• **Ejercicio**
Copia todo el material que aparece abajo, línea por línea y sin alterar nada.
++++
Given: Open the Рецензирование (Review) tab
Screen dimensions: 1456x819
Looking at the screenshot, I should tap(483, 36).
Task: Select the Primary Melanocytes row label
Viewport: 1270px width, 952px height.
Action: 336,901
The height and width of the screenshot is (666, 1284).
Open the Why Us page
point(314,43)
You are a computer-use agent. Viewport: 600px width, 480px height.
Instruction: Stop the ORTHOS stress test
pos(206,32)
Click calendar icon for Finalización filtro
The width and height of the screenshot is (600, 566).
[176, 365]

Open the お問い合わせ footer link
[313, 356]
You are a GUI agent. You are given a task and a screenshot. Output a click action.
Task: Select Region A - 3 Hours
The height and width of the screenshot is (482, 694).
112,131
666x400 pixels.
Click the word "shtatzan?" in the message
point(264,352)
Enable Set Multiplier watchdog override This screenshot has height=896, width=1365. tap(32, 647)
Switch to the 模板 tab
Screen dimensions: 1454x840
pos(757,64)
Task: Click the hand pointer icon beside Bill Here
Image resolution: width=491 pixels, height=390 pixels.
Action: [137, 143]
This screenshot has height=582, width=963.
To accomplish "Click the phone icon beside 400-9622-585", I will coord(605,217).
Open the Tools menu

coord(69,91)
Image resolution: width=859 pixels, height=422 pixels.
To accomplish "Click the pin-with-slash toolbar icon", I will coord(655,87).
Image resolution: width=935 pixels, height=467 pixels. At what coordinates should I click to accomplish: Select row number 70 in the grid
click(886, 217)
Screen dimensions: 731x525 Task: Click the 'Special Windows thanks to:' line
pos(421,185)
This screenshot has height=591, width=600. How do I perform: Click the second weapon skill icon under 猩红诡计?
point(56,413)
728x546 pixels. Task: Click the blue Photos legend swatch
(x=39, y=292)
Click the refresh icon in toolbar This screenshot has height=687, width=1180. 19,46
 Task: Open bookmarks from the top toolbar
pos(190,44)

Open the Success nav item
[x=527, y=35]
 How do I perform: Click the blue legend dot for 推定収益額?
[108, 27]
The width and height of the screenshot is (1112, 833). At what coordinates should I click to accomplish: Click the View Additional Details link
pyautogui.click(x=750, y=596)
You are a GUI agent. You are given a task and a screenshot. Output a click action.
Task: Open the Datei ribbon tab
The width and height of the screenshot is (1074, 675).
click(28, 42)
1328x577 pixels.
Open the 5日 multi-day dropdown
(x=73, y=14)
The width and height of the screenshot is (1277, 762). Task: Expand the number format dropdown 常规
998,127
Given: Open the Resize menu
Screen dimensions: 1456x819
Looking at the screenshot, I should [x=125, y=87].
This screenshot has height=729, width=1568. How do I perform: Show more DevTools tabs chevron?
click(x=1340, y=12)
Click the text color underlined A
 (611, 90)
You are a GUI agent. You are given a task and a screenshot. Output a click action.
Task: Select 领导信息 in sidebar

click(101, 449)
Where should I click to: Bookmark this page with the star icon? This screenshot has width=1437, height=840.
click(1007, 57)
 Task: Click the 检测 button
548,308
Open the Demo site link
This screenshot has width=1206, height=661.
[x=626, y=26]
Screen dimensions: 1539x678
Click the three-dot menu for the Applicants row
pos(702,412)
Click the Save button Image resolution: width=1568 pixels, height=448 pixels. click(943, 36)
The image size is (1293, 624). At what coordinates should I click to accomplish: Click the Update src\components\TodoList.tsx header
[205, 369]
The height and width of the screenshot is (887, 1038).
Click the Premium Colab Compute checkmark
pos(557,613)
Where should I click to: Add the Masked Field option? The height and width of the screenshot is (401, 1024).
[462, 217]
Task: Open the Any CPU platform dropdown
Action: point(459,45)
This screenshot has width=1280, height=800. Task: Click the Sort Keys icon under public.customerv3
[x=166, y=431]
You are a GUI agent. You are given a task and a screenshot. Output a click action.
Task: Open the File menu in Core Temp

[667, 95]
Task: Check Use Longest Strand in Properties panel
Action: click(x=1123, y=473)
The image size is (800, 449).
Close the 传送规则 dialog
++++
• **Respuesta correcta**
Given: Open the Рецензирование (Review) tab
Screen dimensions: 1456x819
Looking at the screenshot, I should tap(483, 36).
Task: Select the Primary Melanocytes row label
Viewport: 1270px width, 952px height.
Action: 336,901
The height and width of the screenshot is (666, 1284).
Open the Why Us page
point(314,43)
You are a computer-use agent. Viewport: 600px width, 480px height.
Instruction: Stop the ORTHOS stress test
pos(206,32)
Click calendar icon for Finalización filtro
The width and height of the screenshot is (600, 566).
[176, 365]

Open the お問い合わせ footer link
[313, 356]
You are a GUI agent. You are given a task and a screenshot. Output a click action.
Task: Select Region A - 3 Hours
The height and width of the screenshot is (482, 694).
112,131
666x400 pixels.
Click the word "shtatzan?" in the message
point(264,352)
Enable Set Multiplier watchdog override This screenshot has height=896, width=1365. tap(32, 647)
Switch to the 模板 tab
Screen dimensions: 1454x840
pos(757,64)
Task: Click the hand pointer icon beside Bill Here
Image resolution: width=491 pixels, height=390 pixels.
Action: [137, 143]
This screenshot has height=582, width=963.
To accomplish "Click the phone icon beside 400-9622-585", I will coord(605,217).
Open the Tools menu

coord(69,91)
Image resolution: width=859 pixels, height=422 pixels.
To accomplish "Click the pin-with-slash toolbar icon", I will coord(655,87).
Image resolution: width=935 pixels, height=467 pixels. At what coordinates should I click to accomplish: Select row number 70 in the grid
click(886, 217)
Screen dimensions: 731x525 Task: Click the 'Special Windows thanks to:' line
pos(421,185)
This screenshot has height=591, width=600. How do I perform: Click the second weapon skill icon under 猩红诡计?
point(56,413)
728x546 pixels. Task: Click the blue Photos legend swatch
(x=39, y=292)
Click the refresh icon in toolbar This screenshot has height=687, width=1180. 19,46
 Task: Open bookmarks from the top toolbar
pos(190,44)

Open the Success nav item
[x=527, y=35]
 How do I perform: Click the blue legend dot for 推定収益額?
[108, 27]
The width and height of the screenshot is (1112, 833). At what coordinates should I click to accomplish: Click the View Additional Details link
pyautogui.click(x=750, y=596)
You are a GUI agent. You are given a task and a screenshot. Output a click action.
Task: Open the Datei ribbon tab
The width and height of the screenshot is (1074, 675).
click(28, 42)
1328x577 pixels.
Open the 5日 multi-day dropdown
(x=73, y=14)
The width and height of the screenshot is (1277, 762). Task: Expand the number format dropdown 常规
998,127
Given: Open the Resize menu
Screen dimensions: 1456x819
Looking at the screenshot, I should [x=125, y=87].
This screenshot has height=729, width=1568. How do I perform: Show more DevTools tabs chevron?
click(x=1340, y=12)
Click the text color underlined A
 (611, 90)
You are a GUI agent. You are given a task and a screenshot. Output a click action.
Task: Select 领导信息 in sidebar

click(101, 449)
Where should I click to: Bookmark this page with the star icon? This screenshot has width=1437, height=840.
click(1007, 57)
 Task: Click the 检测 button
548,308
Open the Demo site link
This screenshot has width=1206, height=661.
[x=626, y=26]
Screen dimensions: 1539x678
Click the three-dot menu for the Applicants row
pos(702,412)
Click the Save button Image resolution: width=1568 pixels, height=448 pixels. click(943, 36)
The image size is (1293, 624). At what coordinates should I click to accomplish: Click the Update src\components\TodoList.tsx header
[205, 369]
The height and width of the screenshot is (887, 1038).
Click the Premium Colab Compute checkmark
pos(557,613)
Where should I click to: Add the Masked Field option? The height and width of the screenshot is (401, 1024).
[462, 217]
Task: Open the Any CPU platform dropdown
Action: point(459,45)
This screenshot has width=1280, height=800. Task: Click the Sort Keys icon under public.customerv3
[x=166, y=431]
You are a GUI agent. You are given a task and a screenshot. Output a click action.
Task: Open the File menu in Core Temp

[667, 95]
Task: Check Use Longest Strand in Properties panel
Action: click(x=1123, y=473)
The image size is (800, 449).
Close the 传送规则 dialog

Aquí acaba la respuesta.